だが、セラは床の隅に落ちている鍵を睨みつけただけだった。鍵が言った。
「まあ、まずは私を使って、その重そうな鎖を外してみたら? 簡単に外れるよ。あなたをずうーと、長い長い間、苦しめてきた、その魔王の鎖から私が解放してあげよう」
「……代償は?」
「イヤだな。好意だよ、これは。善意のサービスだ」
セラは唇を噛んだ。
「ハルカ」
「え」
まさか自分が呼ばれると思っていなかったはるかが驚く。
「すまないが、その鍵を拾ってきてくれないか。腹が立つが、魔王の鎖を外せるのは、確かにこいつくらいしかいないだろう。何を企んでいるか知らないが、とりあえず、外してくれるというなら、外してもらおう」
「わ、わかった」
はるかは返事をした。セラを縛めている鎖は多少の長さがあったが、部屋のなかを自由に動けるほどはない。彼女は歩いて行って、気味悪そうに鍵に手を伸ばした。
「はい」と言って、鍵をセラに渡す。
「有難う」
セラは礼を言って、縛めに鍵を差し込んだ。カチッと音がして、縛めが外れる。随分と長い間、拘束されていたのだろう。セラの手首や足首は赤黒く腫れていた。
「それで」
セラは傷ついた手首をさすりながら、鍵のほうを見た。
「何の用なんだ。お前が危険をおかして、この魔王の城まで入り込んできたのは、何か目的があるからなんだろう?」
「またそんな怖い目で見る。せっかくの美貌が台無しだよ」
鍵がふざけたように答える。
「だけど、そうだねえ、確かにリスクを冒してあなたを助けてあげようと思ったのは、理由があるかな。あなたの大切な竜に頼まれたから。あの子とも知らない仲じゃないし、前回、ああいうことになって、私も少しは心を痛めていたのよ」
唐突に、ベリアルの少年の声が女のものに変わった。甘い香りがいっそう強くなる。と、はるかの脳裏に豊かな裸体の女のイメージが浮かんだ。
銀色の目をした、美しい女だった。女は成熟した体を、淫らな仕草で隠すようにしながら、セラの頭に腕をまわす。

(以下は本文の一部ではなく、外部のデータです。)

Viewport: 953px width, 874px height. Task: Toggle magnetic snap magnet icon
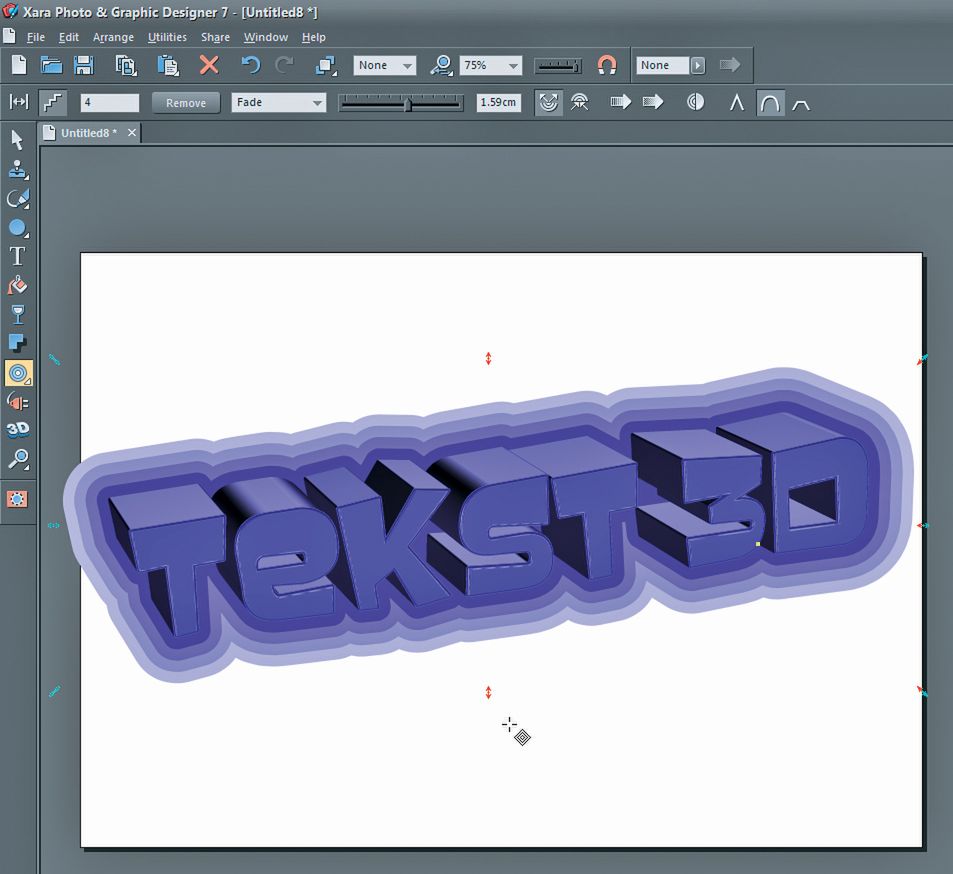[x=607, y=65]
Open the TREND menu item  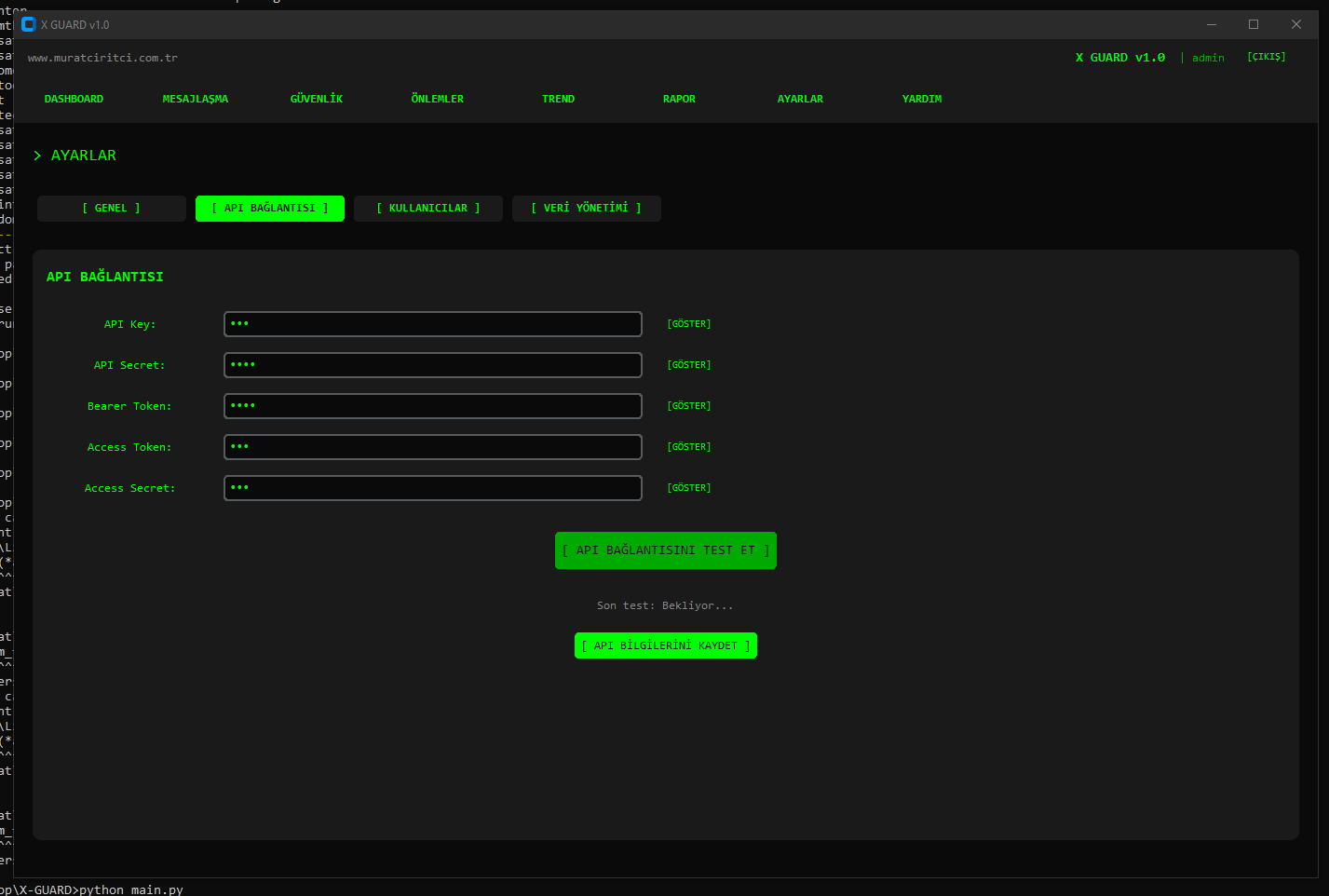point(558,99)
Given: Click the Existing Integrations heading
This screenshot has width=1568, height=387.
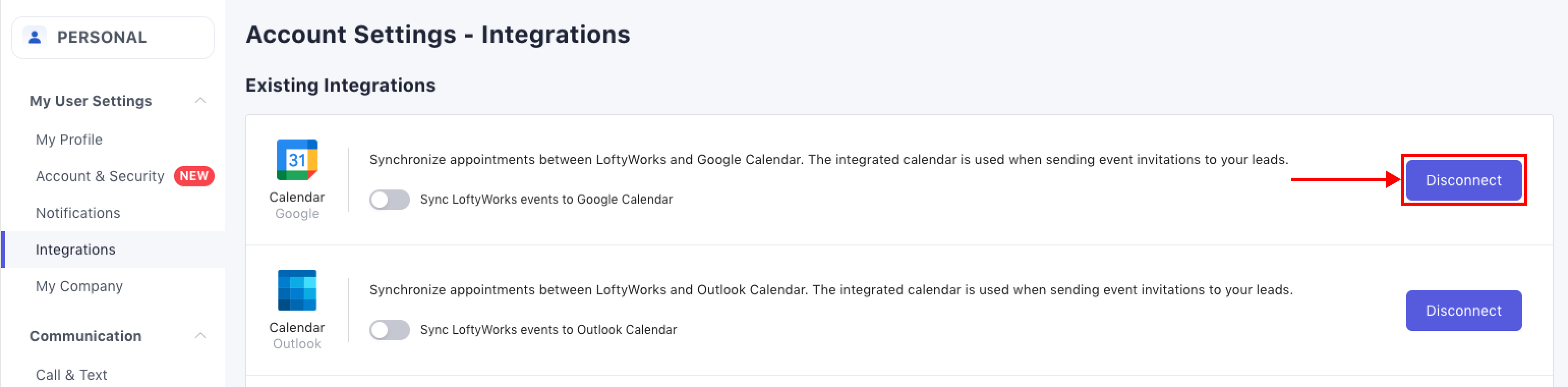Looking at the screenshot, I should click(340, 86).
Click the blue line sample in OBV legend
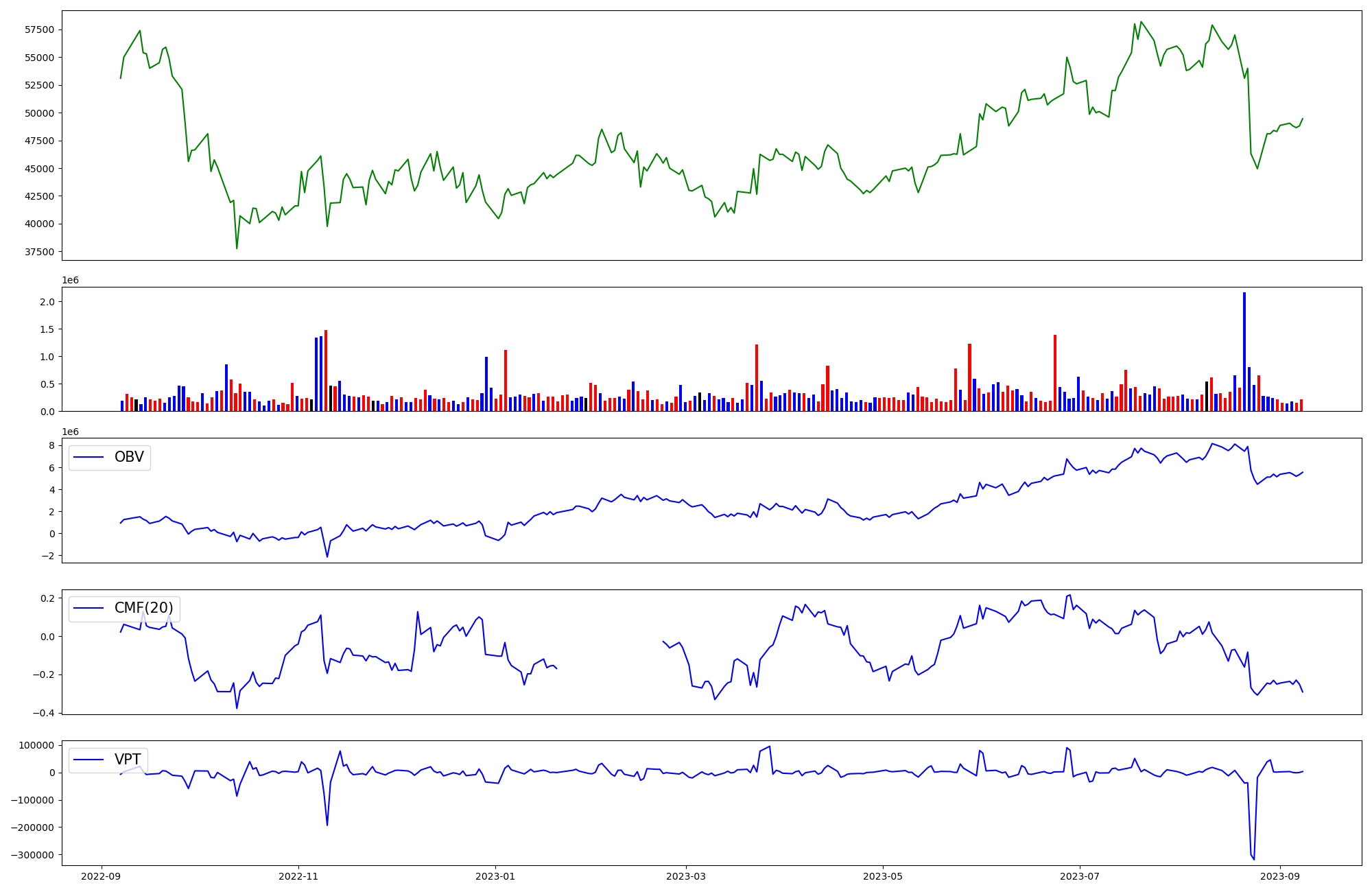Image resolution: width=1372 pixels, height=892 pixels. (88, 457)
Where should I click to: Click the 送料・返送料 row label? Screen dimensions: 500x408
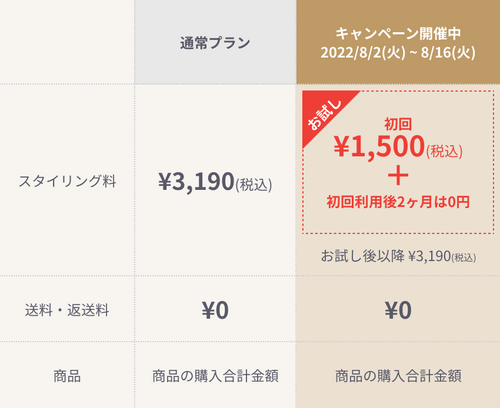(67, 310)
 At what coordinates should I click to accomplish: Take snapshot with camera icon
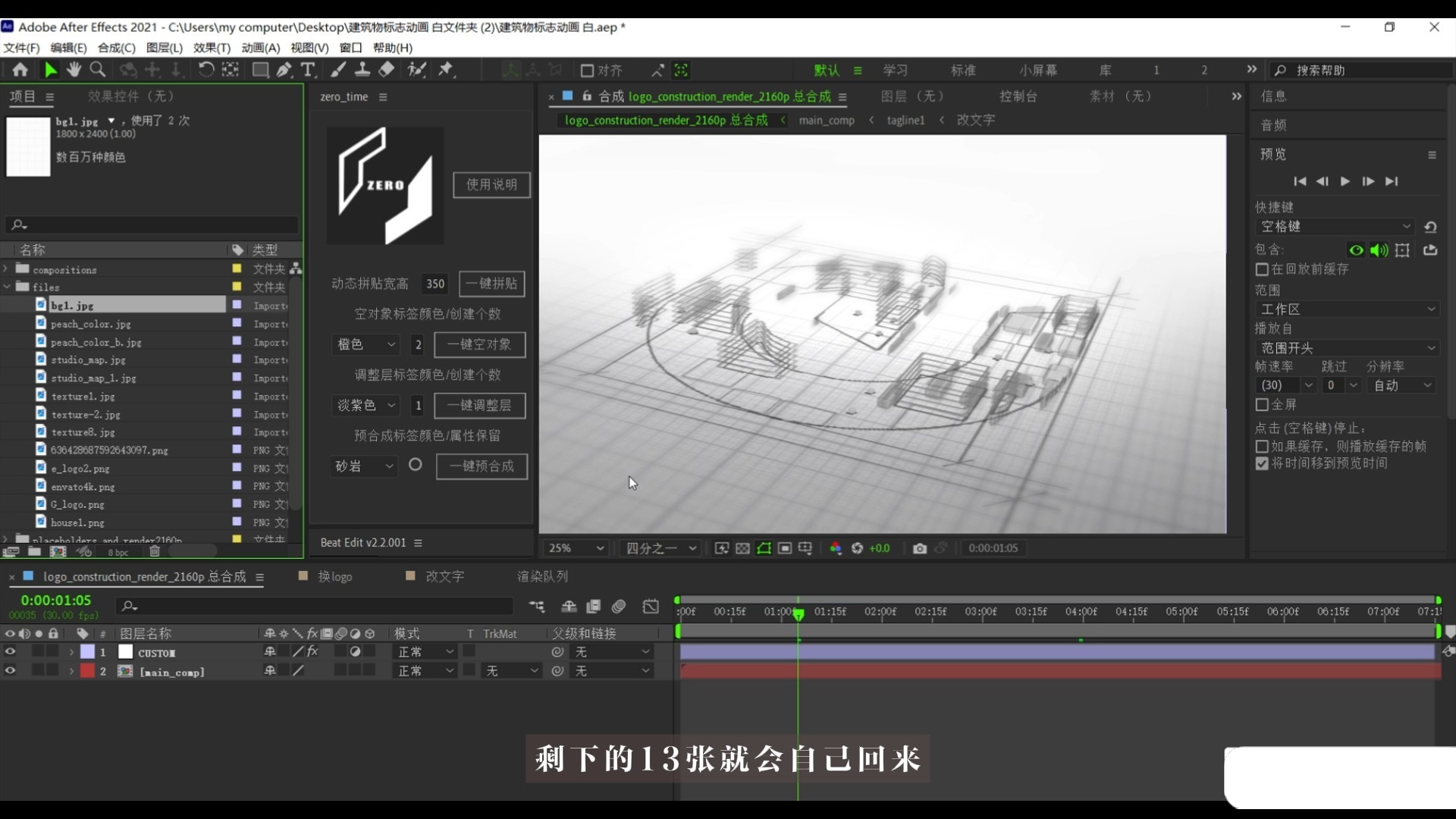[x=919, y=548]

「ねえ。今からでも、私の僕になると誓ってくれたら、すぐにでも安全な私の城に連れて行ってあげてもいいのよ。もともとあなたは私が目をつけたんですもの。醜い姿だったあなたを本来の姿に戻してあげて、ただの霊人には勿体ないような力もあげて」
「おかげで僕はルキフェルに目をつけられた。堕天使が霊人を堕落させることは昔からよくあることだが、お前の中途半端な力のせいで、僕は既にただの霊人ですらなくなってしまったよ」
「そうね。怒ってる?」
女が毒をはらんだ微笑みを浮かべる。
「あなたたち二人は、もう、元には戻れないわね。可哀そうに。だから、二人そろって私の僕になりなさい。そうしたら、悪いようにはしない」
セラは答えない。ベリアルは口の端をつりあげて、にっと嗤った。
「それともあなたは男性のほうがお好みなのかしら。そうね、こんな姿はどうだろう。セラ、お前を支配する男のイメージは――そうだな。お前と同じくらい冷酷で、冷たい目の、ほら、こんな男じゃないのかね。お前の生前の記憶のなかにある――」
眼鏡をかけた、スタイリッシュな雰囲気の男がセラの前に現れる。男の目もまた銀色だった。その相手を見た瞬間、セラの顔が恐怖にひきつった。かれは叫んだ。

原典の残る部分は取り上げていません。